*PASSAGE SHOWN*

Building great front-end products is hard and time-consuming.

Web technologies are evolving at high pace, designers and developers struggle to collaborate on handover, building consistent web components requires loads of works, documentation is too often not up-to-date, maintaining apps over time is an Herculean task, …

You know the story.

Implementing a Design System is a good solution to tackle these challenges. The Design System is the source of truth for all reusable tokens and components to be consumed in web apps. Building and managing a Design System, as a part of a production pipeline, will greatly improve team efficiency and product consistency.

A good Design System should help teams collaborate, improve reusability, manage technologies evolution, build documentation, ship faster / better, and lower maintenance. But building and maintaining the tooling to manage a Design System remains quite time consuming too …

That’s why we launched Backlight.dev, a powerful and collaborative platform to build Design Systems on the code side. Backlight helps front-end teams to deliver value by focusing on their real work, not on maintaing tools.

*COLLECTED DATA*
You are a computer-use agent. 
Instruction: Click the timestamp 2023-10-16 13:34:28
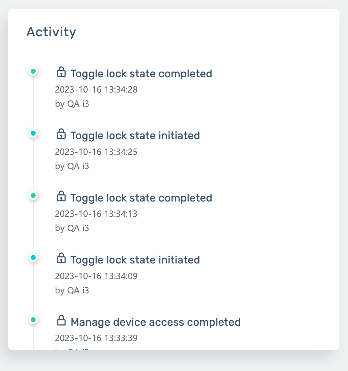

*TASK INSTRUCTIONS*
• a. Answer these from the text on Design Systems above, one line each:
(i) What two qualities does the opening sentence give to building great front-end products?
(ii) For what is the Design System called the source of truth?
(iii) What name is given to the platform that was launched?
• b. In the text on Design Systems above, list every thing that a good Design System should help teams do.
• c. From the text on Design Systems above, copy the part that starts at "Building great front-end" and ends at "and product consistency.".

*SOLUTIONS TO THE PROBLEMS*
• a.
(i) It is hard and time-consuming.
(ii) All reusable tokens and components to be consumed in web apps.
(iii) Backlight.dev.

• b.
- Collaborate
- Improve reusability
- Manage technologies evolution
- Build documentation
- Ship faster / better
- Lower maintenance

• c.
Building great front-end products is hard and time-consuming.

Web technologies are evolving at high pace, designers and developers struggle to collaborate on handover, building consistent web components requires loads of works, documentation is too often not up-to-date, maintaining apps over time is an Herculean task, …

You know the story.

Implementing a Design System is a good solution to tackle these challenges. The Design System is the source of truth for all reusable tokens and components to be consumed in web apps. Building and managing a Design System, as a part of a production pipeline, will greatly improve team efficiency and product consistency.